Identification of a phosphatidylinositol 4,5-bisphosphate-binding site in chicken skeletal muscle α-actinin

Abstract

We previously reported that phosphatidylinositol 4,5-bisphosphate (PIP2) dramatically increases the gelating activity of smooth muscle α-actinin (Fukami, K., Furuhashi, K., Inagaki, M, Endo, T., Hatano, S., and Takenawa, T. (1992) Nature 359, 150-152) and that the hydrolysis of PIP2 on α-actinin by tyrosine kinase activation may be important in cytoskeletal reorganization (Fukami, K, Endo, T., Imamura, M., and Takenawa, T. (1994) J. Biol. Chem. 269, 1518-1522). Here we report that a proteolytic fragment with lysylendopeptidase comprising amino acids 168-184 (TAPYRNVNIQNF-HLSWK) from striated muscle α-actinin contains a PIP2-binding site. A synthetic peptide composed of the 17 amino acids remarkably inhibited the activities of phospholipase C (PLC)-γ1 and -δ1. Furthermore, we detected an interaction between PIP2 and a bacterially expressed α-actinin fragment (amino acids 137-259) by PLC inhibition assay.
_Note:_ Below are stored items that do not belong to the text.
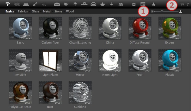
Task: Choose the Diffuse Fresnel red material
Action: click(140, 28)
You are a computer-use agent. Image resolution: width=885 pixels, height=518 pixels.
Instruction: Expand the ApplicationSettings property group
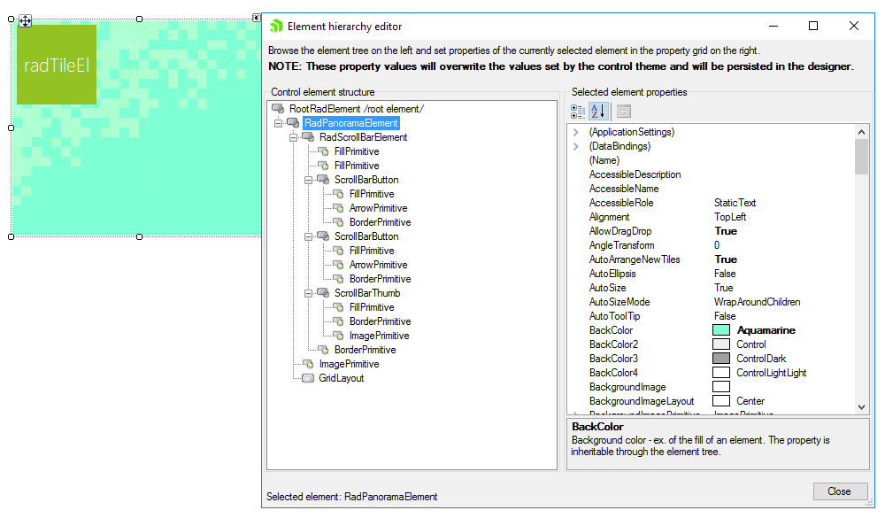574,131
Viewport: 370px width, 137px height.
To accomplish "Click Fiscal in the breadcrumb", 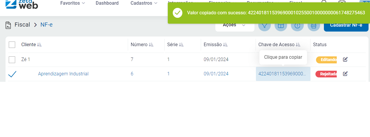I will point(22,25).
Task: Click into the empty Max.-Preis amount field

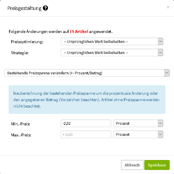Action: [x=86, y=134]
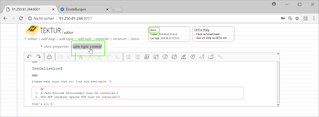Bookmark this page with the star icon

(297, 18)
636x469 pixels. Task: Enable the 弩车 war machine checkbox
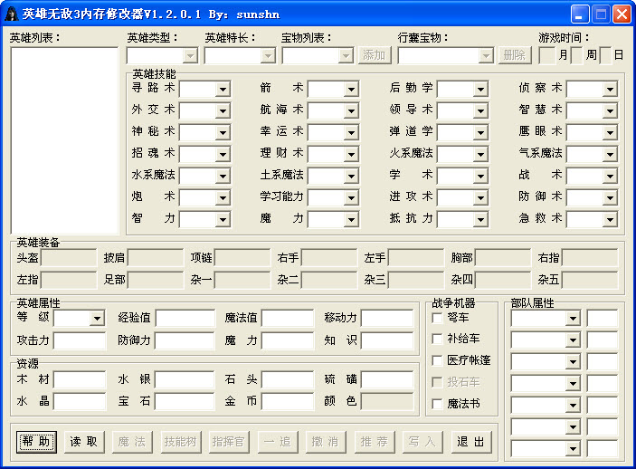(x=439, y=318)
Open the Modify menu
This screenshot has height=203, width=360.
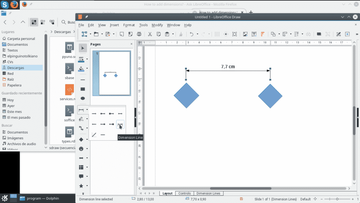(157, 25)
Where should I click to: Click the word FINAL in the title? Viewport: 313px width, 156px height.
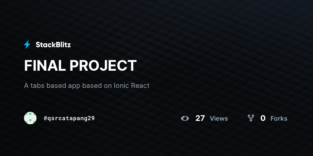pyautogui.click(x=45, y=66)
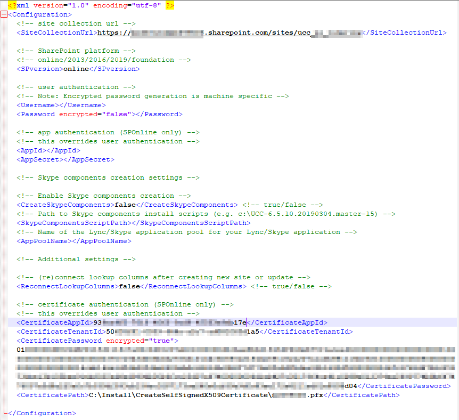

Point mutants in which arginine 172 or lysine 184 of α-actinin were replaced by isoleucine reduced the inhibitory effect on PLC activity by nearly half. Direct interactions between PIP2 and the peptide (amino acids 168-184) or the bacterially expressed protein (amino acids 137-259) were confirmed by enzyme-linked immunosorvent assay. We also found this region homologous to the sequence of the PIP2-binding site in spectrin and the pleckstrin homology domains of PLC-δ1 and Grb7. Synthetic peptides from the homologous regions in spectrin and PLC-δ1 inhibited PLC activities. These results indicate that residues 168-184 comprise a binding site for PIP2 in α-actinin and that similar sequences found in spectrin and PLC-δ1 may be involved in the interaction with PIP2.